POSTED: 5:12 pm PDT May 5, 2009
UPDATED: 6:56 pm PDT May 5, 2009

The city of Taft is known as the gateway city to the Carrizo Plain National Monument, a natural wonder seen by thousands every year.

The relationship promotes education for the public, as well as boosts tourism for the monument and the city.

"It's to encourage some of the visitors that come to the Carrizo to stay in Taft and have food, and fill up with fuel as they come to the monument as well as when they're leaving," said Johna Hurl, a manager for the monument with the Bureau of Land Management.

Hurl took ABC 23 on a tour of the Carrizo Plain for our week saluting Taft, showing some of the natural wonders that make the plain so special.

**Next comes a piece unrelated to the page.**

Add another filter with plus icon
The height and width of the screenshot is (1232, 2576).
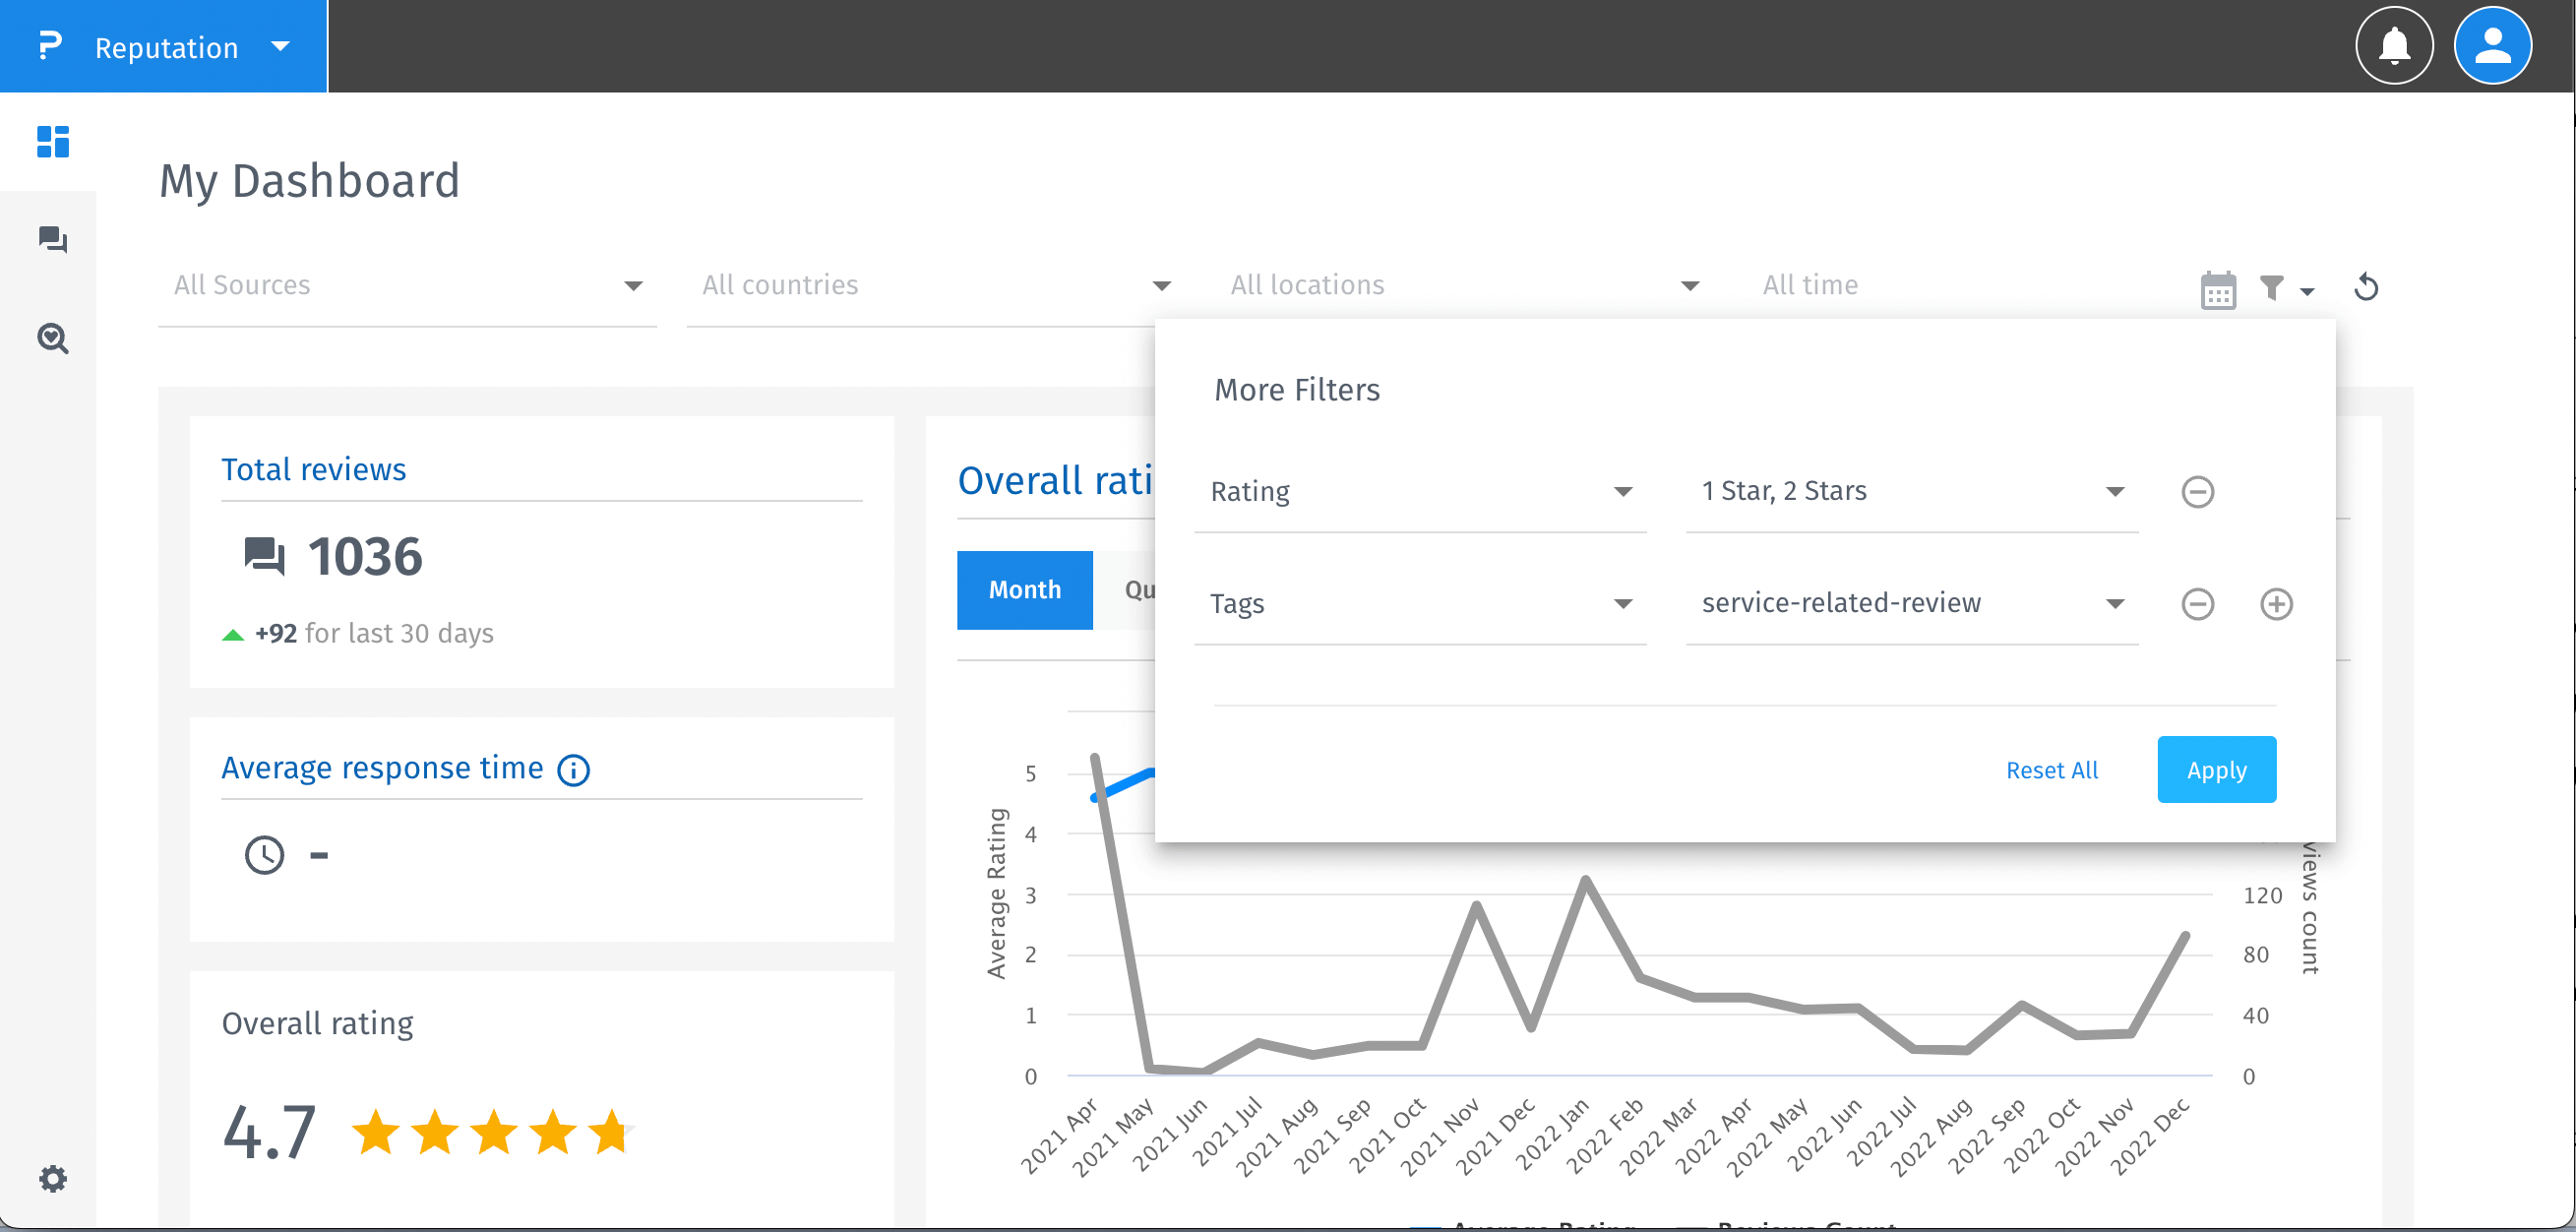pos(2276,604)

The Carrizo Plain is well-known for the stretch of the San Andreas Fault that runs down the eastern flank of the plain.

"It is one of the most photographed and studied areas of the fault because the features are very well-defined and we have low rainfall out here," Hurl said.

Perhaps the most glaring evidence of movement on the San Andreas is Wallace Creek. It used to be straight, but after the 1857 Fort Tejon earthquake, it shifted about 30 feet horizontally.

"We get one of those events every 200 or 250 years or so," Hurl said.

Another highlight is Soda Lake, which greets drivers heading into the monument on Highway 58. It looks like a white dry lake throughout most of the year, but beneath the salty layer is a layer of wet mud, a phenomenon some test out each year as the waters recede.

"All of the outlet to the ocean and all of the stream flow and water flow is cut off, so actually all the water drains into Soda Lake and once you get the evaporation you get all these accumulations of salt," Hurl said.

The Plain extends for 250,000 acres, and is home to about a dozen endangered and threatened animal species, including the San Joaquin kit fox and the giant kangaroo rat.

It also is at the heart of discussion about energy production. Some firms have wondered whether the plain has oil reserves beneath the surface, and there are proposals to build two solar plants on land adjacent to the monument, which could someday provide jobs to residents in Kern County.